Speaking at an event honoring the late IDF chief Lt. Gen. Amnon Lipkin Shahak in Herzliya Sunday, Eizenkot said that the IDF’s ability to operate deep within Syrian territory has not been compromised by the withdrawal of American forces.

“The IDF has been operating independently the entire time,” Eizenkot said. “The Americans are making this decision at a time when the cooperation between our respective militaries is at an all-time high.”

“The Russian presence in Syria has created a new reality, and it has profoundly influenced the way we operated our forces there,” Eizenkot continued. “Our planning allowed us to effectively defend Israel’s security interests. The Israeli contribution to the defeat of Islamic State is far greater than the public knows. They were on the border and they were hurt far more than the media reported. They were hurt by the Zionist arm far more than was made public.”

Touching on another enemy, Iran, Eizenkot noted that “the IDF’s main effort over the last four years has been to combat Iran’s aspirations to export its capabilities from Iran to Iraq, Syria and Lebanon. This was a threat that remained hidden from the public eye in Israel, but as a military, we invested enormous intelligence, aerial and covert resources into this endeavor. We succeeded in preventing Iran from realizing its vision as planned, but the desire and aspirations remain.”

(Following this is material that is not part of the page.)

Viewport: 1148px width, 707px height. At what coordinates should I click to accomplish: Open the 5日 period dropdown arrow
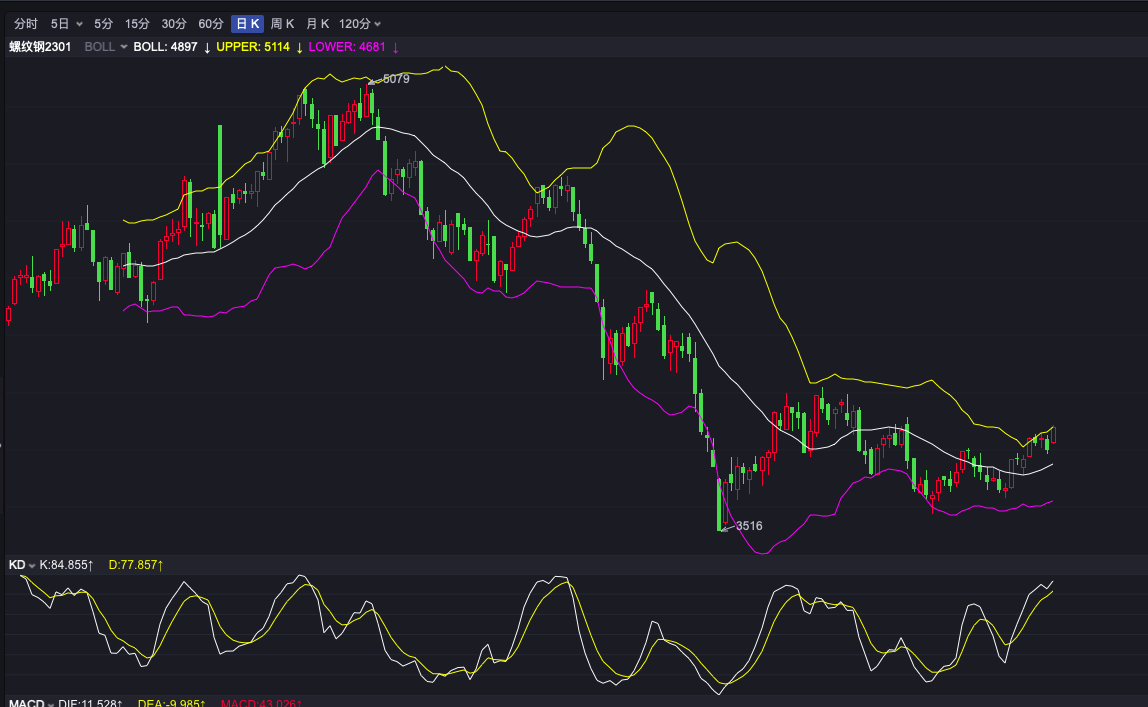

Turning to another burning topic, the recently discovered Hezbollah attack tunnels jutting from Lebanon into Israel, Eizenkot remarked that “it isn’t difficult to imagine what would have happened had the incident with Hezbollah begun with hundreds of Hezbollah fighters infiltrating Israel in an underground tunnel. We identified this threat in advance and secretly prepared to neutralize it. In the coming future, we will complete this mission. We were successful in preventing the organization from acquiring the precision capabilities it had tried to gain as well as against its effort to establish a presence on the Golan front.”

He also spoke about the tensions on Israel’s southern border, saying that “there was a bitter debate on whether or not Israel should launch a large-scale operation in Gaza. Whether to prepare the military for a broad campaign and simultaneously prepare a separate operation to prevent Hamas achievements. Their aim has been to infiltrate [Israeli] communities and to abduct soldiers, and that has failed. We chose a reality of balance between cost and benefit. This reality came with victories, but it also came with a cost – particularly the way it affected Israel’s image, in the way that it was reflected in Israeli deterrence.”

“I ask myself what the right thing to do would have been, for Israel’s sake. Over the last decade, we have engaged in three wars. I keep hearing that Israel’s deterrence has collapsed, but the reality is far more complex. Deterrence isn’t built in a day and doesn’t collapse in a day. It’s a tricky term,” he said.

“The situation in Gaza is very difficult, in terms of infrastructure and the humanitarian reality,” he continued. “Electricity, water, employment, sewage – part of it is the basic reality in Gaza and part of it they do to themselves because they don’t want to agree to prisoner exchanges or to return soldiers’ bodies. I view bringing the Israeli soldiers to burial in Israel and returning our two [captive] civilians home as a top priority.”

“I’m not trying to tell you that the reality in the Israeli communities adjacent to the Gaza border is excellent. Far from it. But with that, when I ask myself what happened there, I can say that over the last four years, not a single Israeli civilian has been killed. Three Israeli civilians were moderately wounded, and 20 mainly suffered from shock. Two soldiers were killed in combat and 16 were wounded, five of them seriously or moderately.”

“Meanwhile, they paid a very steep price. Instead of getting money from the Palestinian Authority, they are getting it from Qatar. That’s not protection.”